§ **EXCERPT TO READ**:
-------------------------
ARTIFICIAL NUTRITION AND HYDRATION:  If I have chosen above NOT to prolong life, I also specify by marking my initials below:

    [  ]   I DO NOT want artificial nutrition OR

    [  ]   I DO want artificial nutrition.

    [  ]   I DO NOT want artificial hydration unless required for my comfort OR

    [  ]   I DO want artificial hydration.

RELIEF FROM PAIN:  Regardless of the choices I have made in this form and except as I state in the following space, I direct that the best medical care possible to keep me clean, comfortable and free of pain or discomfort be provided at all times so that my dignity is maintained, even if this care hastens my death:

  ________________________________

  ________________________________

ANATOMICAL GIFT DESIGNATION:  Upon my death I specify as marked below whether I choose to make an anatomical gift of all or some of my organs or tissue:

    [  ]   I CHOOSE to make an anatomical gift of all of my organs or tissue to be determined by medical suitability at the time of death, and artificial support may be maintained long enough for organs to be removed.
-------------------------
§ **SOURCE DATA**:
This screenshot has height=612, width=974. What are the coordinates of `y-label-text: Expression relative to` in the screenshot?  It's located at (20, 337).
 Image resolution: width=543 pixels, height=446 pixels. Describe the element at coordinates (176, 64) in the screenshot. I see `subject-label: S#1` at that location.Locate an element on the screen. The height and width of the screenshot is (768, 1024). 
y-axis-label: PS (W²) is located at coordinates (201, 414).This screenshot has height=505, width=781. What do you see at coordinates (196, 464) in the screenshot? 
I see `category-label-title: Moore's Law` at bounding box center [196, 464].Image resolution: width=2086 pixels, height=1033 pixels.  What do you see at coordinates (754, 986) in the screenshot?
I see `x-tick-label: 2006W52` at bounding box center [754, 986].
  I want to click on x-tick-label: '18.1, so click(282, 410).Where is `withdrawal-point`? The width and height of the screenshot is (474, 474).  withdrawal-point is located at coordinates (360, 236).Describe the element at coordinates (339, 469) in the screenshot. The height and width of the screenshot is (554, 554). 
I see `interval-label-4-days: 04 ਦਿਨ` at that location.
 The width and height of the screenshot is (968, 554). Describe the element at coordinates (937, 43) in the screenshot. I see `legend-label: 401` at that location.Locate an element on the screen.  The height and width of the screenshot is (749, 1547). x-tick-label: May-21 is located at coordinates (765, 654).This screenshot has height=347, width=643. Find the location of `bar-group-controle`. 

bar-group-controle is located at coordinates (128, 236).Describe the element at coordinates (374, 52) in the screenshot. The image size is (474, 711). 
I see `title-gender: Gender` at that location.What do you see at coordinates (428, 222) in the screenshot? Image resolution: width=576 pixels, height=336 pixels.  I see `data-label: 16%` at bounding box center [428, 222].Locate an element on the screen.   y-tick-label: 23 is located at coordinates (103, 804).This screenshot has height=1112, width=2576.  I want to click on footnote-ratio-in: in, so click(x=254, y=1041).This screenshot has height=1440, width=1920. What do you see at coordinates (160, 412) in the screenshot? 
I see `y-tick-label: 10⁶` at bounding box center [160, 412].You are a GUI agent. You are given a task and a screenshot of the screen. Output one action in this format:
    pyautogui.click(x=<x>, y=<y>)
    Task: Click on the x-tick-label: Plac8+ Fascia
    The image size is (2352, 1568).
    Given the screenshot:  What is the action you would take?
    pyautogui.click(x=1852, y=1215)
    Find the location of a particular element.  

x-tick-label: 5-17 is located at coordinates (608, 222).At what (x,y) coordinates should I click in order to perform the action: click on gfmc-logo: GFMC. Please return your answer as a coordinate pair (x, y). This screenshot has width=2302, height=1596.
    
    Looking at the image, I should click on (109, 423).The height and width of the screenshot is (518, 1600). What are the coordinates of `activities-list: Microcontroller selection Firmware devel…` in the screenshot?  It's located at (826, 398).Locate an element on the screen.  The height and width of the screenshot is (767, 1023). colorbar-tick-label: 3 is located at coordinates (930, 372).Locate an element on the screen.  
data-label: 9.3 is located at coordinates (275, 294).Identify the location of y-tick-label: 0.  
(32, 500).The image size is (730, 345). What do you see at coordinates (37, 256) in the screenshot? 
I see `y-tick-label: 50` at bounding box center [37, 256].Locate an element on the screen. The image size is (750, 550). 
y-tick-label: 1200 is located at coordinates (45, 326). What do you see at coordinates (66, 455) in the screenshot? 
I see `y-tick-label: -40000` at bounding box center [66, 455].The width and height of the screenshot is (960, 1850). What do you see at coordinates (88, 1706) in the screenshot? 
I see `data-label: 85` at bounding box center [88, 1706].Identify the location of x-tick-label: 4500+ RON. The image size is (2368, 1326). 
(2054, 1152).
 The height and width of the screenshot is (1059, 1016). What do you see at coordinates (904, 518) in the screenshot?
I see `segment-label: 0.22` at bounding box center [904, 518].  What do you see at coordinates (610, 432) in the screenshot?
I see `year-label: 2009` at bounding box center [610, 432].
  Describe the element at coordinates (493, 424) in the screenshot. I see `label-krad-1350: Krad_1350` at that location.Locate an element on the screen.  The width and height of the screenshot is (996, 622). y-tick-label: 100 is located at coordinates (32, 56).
-------------------------
§ **WHAT IS BEING ASKED**: Transcribe the form excerpt from "[  ]   I DO want artificial hydration." up to and including "to be removed.".

§ **FINISHED TASK**:
[  ]   I DO want artificial hydration.

RELIEF FROM PAIN:  Regardless of the choices I have made in this form and except as I state in the following space, I direct that the best medical care possible to keep me clean, comfortable and free of pain or discomfort be provided at all times so that my dignity is maintained, even if this care hastens my death:

  ________________________________

  ________________________________

ANATOMICAL GIFT DESIGNATION:  Upon my death I specify as marked below whether I choose to make an anatomical gift of all or some of my organs or tissue:

    [  ]   I CHOOSE to make an anatomical gift of all of my organs or tissue to be determined by medical suitability at the time of death, and artificial support may be maintained long enough for organs to be removed.